Régulation, La Marina BJ – Une mise à niveau technologique d’envergure se prépare à l’Autorité de Régulation des Communications Électroniques et de la Poste du Bénin (ARCEP). Selon nos informations, le régulateur s’apprête à centraliser et automatiser l’ensemble de son dispositif de traitement des plaintes sectorielles.
Des informations recueillies auprès de notre source bien informée, cette modernisation en vue répond directement aux indicateurs de l’exercice précédent. En 2025, l’ARCEP a instruit une centaine de plaintes formelles de consommateurs, dont 67 % ont été jugées fondées. Si ce volume traduit une vigilance accrue des utilisateurs face à la qualité de service, il sature également les processus actuels de traitement manuel et de suivi.
Unifier par un back-office intégré
Jusqu’à présent, la réception des requêtes s’articulait autour d’une architecture multicanale comprenant la ligne verte, le guichet unique, les courriels et les réseaux sociaux. La dispersion de ces flux imposait une charge de centralisation chronophage aux équipes d’instruction. Le nouveau projet vise à interconnecter l’ensemble de ces points d’entrée à un back-office unique et automatisé. Les principales innovations techniques reposent sur la classification automatisée qui assure le tri et l’indexation des requêtes selon la nature du litige pour une orientation immédiate vers les services compétents.
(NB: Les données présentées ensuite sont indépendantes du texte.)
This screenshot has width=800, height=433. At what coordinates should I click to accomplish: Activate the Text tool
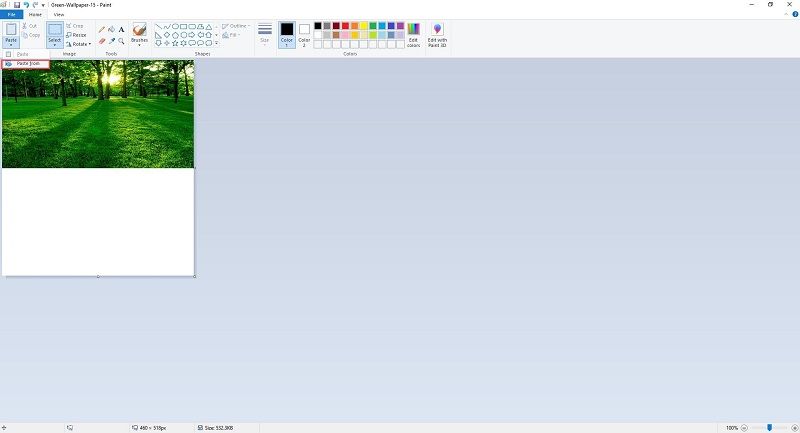[122, 29]
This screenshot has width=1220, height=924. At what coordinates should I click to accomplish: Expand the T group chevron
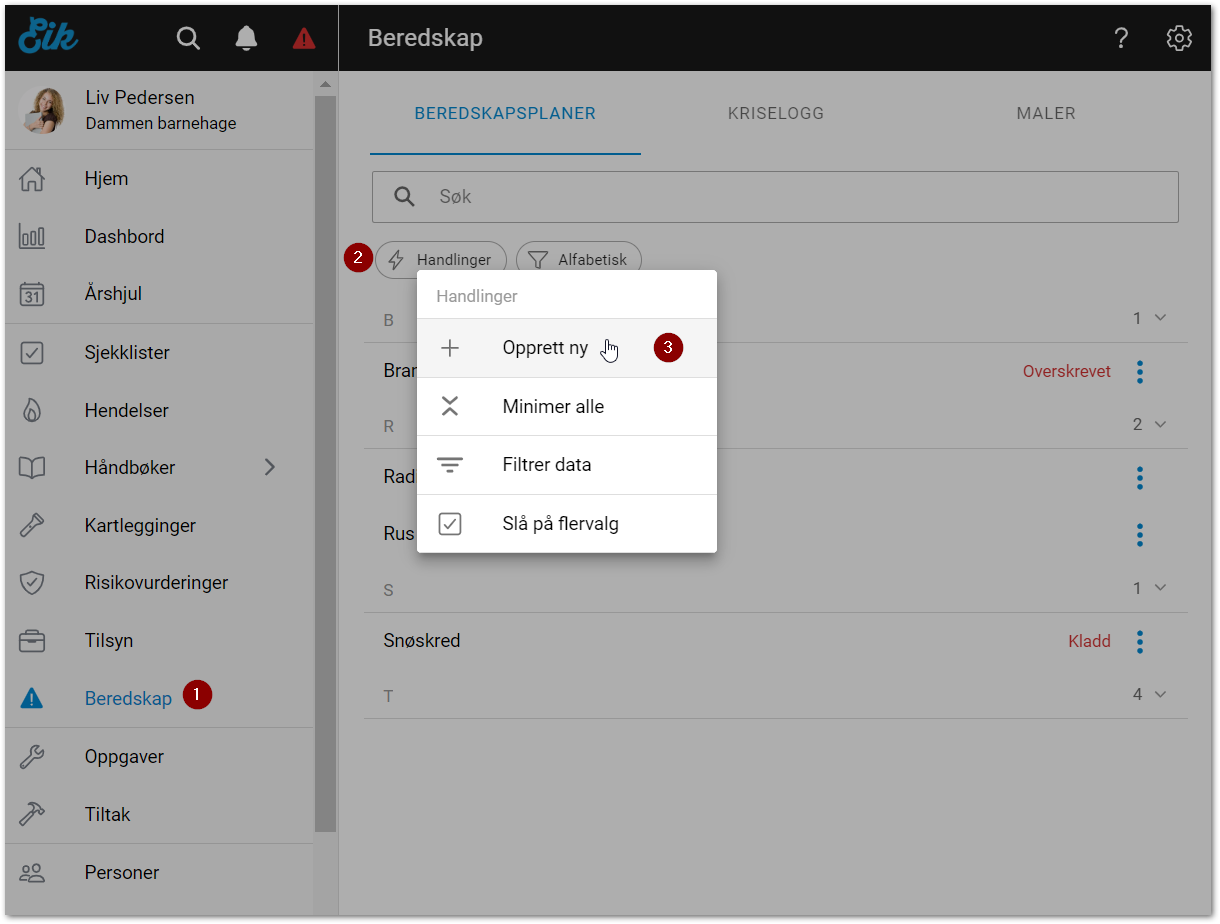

Le dispositif intègre également l’interfaçage avec les opérateurs à travers la création de passerelles collaboratives sécurisées pour notifier directement les structures concernées et suivre le temps de résolution des incidents en temps réel. Enfin, l’implémentation de mécanismes d’alerte automatique garantit une traçabilité rigoureuse des dossiers en cas de dépassement des délais réglementaires de traitement. Pour soutenir cette transition logicielle, l’institution prévoit le renouvellement du parc matériel informatique dédié aux agents instructeurs afin d’assurer la stabilité globale de la chaîne de traitement.
Une gouvernance par la donnée statistique
Au-delà de la simple résolution des conflits individuels, l’enjeu majeur de cette automatisation réside dans l’exploitation des données grâce à l’intégration de modules avancés de reporting et de production de statistiques. Cet outil permettra au régulateur d’analyser les tendances récurrentes des défaillances du marché, d’anticiper les contentieux de masse et d’ajuster ses décisions de régulation sectorielle (Lire LMBJ du 12/06/2026). Pour les opérateurs, cette surveillance automatisée se traduira par une obligation de réactivité accrue, le système mesurant de manière brute leurs performances de service après-vente.
Preuve de l’urgence opérationnelle, le prestataire retenu disposera d’un délai contractuel de trente jours pour livrer l’infrastructure. Ce calendrier resserré indique que l’ARCEP s’appuie sur l’optimisation et l’extension d’un socle technique existant plutôt que sur un développement intégral. Avec le déploiement de ce dispositif au cours de l’année 2026, l’ARCEP Bénin qui a placé le renforcement de ses capacités opérationnelles au cœur de sa feuille de route, l’année 2026 s’annonce définitivement comme celle de la maturité technologique.